Before the fraud was detected, the defendants twice traveled to Las Vegas, where they gambled using the improperly obtained funds. After Bank of China discovered the fraud, the defendants fled to the US using fraudulently obtained US immigration documents.
In deciding whether RICO applied extraterritorially, the Ninth Circuit began by observing that the answer to the question would depend on Congress’s “focus” when enacting the statute. The court noted a disagreement among courts regarding whether the focus of RICO was the criminal “enterprise” itself or the “pattern of racketeering activity” conducted by the enterprise.
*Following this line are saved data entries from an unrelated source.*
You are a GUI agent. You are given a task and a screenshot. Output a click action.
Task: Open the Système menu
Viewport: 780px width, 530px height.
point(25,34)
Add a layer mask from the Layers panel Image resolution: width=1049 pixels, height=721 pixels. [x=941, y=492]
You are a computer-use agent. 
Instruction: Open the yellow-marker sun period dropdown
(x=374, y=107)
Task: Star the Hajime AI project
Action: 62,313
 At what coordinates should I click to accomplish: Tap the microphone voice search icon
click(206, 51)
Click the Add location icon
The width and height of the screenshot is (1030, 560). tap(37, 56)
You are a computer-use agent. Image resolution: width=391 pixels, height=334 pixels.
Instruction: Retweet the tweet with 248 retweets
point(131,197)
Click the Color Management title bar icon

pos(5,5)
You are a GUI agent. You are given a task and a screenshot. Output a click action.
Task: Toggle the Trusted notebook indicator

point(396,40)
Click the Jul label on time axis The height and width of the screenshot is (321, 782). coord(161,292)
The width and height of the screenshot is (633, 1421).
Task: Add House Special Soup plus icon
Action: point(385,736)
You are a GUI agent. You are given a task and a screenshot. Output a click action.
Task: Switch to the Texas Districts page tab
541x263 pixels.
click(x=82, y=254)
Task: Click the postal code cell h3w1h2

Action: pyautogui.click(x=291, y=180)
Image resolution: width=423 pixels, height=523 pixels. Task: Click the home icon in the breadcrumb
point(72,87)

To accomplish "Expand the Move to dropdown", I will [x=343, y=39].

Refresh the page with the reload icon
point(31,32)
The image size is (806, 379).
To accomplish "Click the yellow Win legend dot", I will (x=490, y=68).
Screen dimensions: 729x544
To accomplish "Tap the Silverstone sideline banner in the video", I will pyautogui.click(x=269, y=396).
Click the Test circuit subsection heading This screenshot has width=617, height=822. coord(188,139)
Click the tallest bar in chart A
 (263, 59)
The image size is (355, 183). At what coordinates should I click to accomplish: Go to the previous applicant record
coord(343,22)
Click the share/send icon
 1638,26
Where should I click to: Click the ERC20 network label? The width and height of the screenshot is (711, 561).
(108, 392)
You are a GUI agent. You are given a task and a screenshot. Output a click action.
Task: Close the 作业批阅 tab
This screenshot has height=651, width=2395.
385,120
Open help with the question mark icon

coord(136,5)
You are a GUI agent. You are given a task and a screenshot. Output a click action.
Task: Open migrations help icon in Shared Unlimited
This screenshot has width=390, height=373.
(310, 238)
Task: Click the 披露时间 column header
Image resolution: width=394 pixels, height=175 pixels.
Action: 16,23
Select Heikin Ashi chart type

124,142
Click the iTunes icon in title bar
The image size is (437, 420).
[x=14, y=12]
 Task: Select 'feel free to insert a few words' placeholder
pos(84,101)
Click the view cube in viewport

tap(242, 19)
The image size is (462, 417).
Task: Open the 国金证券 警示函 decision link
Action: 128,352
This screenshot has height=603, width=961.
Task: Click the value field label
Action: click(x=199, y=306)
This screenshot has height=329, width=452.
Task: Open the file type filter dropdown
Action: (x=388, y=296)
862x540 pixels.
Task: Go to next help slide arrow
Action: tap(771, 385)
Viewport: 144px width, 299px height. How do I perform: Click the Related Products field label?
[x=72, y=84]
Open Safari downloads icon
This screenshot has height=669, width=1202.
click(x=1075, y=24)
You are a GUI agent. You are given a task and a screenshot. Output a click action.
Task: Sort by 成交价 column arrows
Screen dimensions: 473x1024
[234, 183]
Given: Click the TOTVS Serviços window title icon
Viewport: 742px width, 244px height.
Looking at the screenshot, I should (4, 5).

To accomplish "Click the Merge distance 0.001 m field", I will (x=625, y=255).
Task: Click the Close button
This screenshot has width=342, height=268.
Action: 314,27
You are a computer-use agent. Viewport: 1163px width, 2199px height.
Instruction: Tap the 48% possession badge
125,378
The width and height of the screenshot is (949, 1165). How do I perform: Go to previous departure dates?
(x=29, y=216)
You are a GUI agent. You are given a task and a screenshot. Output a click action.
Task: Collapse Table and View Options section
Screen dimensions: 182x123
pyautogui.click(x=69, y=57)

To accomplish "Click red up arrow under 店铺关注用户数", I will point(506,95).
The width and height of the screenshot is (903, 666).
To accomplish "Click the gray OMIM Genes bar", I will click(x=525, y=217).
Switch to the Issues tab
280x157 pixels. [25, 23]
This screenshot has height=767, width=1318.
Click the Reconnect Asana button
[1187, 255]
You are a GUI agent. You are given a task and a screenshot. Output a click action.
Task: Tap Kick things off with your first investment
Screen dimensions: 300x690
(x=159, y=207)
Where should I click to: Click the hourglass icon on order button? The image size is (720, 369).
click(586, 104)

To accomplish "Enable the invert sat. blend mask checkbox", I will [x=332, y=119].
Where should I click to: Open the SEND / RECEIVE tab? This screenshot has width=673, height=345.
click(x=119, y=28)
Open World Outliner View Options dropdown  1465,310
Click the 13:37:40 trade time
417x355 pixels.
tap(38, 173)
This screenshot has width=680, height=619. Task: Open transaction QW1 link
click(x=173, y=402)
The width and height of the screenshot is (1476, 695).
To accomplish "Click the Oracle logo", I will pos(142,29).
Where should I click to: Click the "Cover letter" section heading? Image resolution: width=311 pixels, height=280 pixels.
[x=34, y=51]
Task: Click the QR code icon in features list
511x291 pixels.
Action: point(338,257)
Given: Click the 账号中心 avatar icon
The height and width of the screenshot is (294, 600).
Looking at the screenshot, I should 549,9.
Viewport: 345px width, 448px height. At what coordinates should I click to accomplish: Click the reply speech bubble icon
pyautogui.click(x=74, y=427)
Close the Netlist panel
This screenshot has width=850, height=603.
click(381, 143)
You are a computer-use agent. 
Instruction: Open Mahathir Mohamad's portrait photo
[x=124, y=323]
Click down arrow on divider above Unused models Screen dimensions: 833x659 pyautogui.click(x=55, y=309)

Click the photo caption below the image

Under the former approach, a “nerve center” test is used whereby the enterprise’s geographic location is “where the enterprise’s decisions are made, as opposed to carried out.” The Ninth Circuit rejected this approach, holding that instead courts must examine the pattern of racketeering activity as a whole—an analysis that will likely result in criminalizing conduct within a larger geographic area. The court of appeals also noted that whether RICO applied to extraterritorial conduct was not a jurisdictional issue more likely to be resolved at the beginning of the case, but merely one of many elements of a RICO violation that the government must prove at trial.
Turning to the case before it, the Ninth Circuit analyzed the defendants’ pattern of racketeering in two parts: (1) the fraud on the Bank of China and (2) immigration fraud. The court held that RICO did not apply to the Bank of China fraud activities. Even though some of the bank fraud money entered the US, the relevant racketeering activities giving rise to the fraud were conducted primarily in China and thus were beyond RICO’s reach.
The court of appeals did, however, find that the defendants’ immigration fraud activities constituted a pattern of racketeering with sufficient US contacts to sustain a RICO prosecution. Several of the immigration violations occurred within the territorial US, such as entering the US using fraudulent visas and passports. In addition, “[b]y conspiring to enter and hide out in the United States with the fruit of their ill-gotten gains, Defendants engaged in an enterprise that had the implicit goal to breach United States immigration laws in furtherance of the overall goal of the enterprise.” The court thus concluded that defendants’ conviction was based upon a “pattern of racketeering activity” that occurred in sufficient part in the US.
[Editor’s note: The LIBOR and Mitsui O.S.K. Lines, Ltd., cases, discussed in this issue, also address the focus of RICO. The three cases do not reach the same conclusions.]